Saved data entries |
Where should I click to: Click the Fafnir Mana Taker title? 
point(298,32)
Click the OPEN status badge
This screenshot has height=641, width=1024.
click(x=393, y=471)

EXERCISE DETAILS |
Restate the data above word for word.

YOUR RESPONSE |
Where should I click to: Click the Fafnir Mana Taker title? 
point(298,32)
Click the OPEN status badge
This screenshot has height=641, width=1024.
click(x=393, y=471)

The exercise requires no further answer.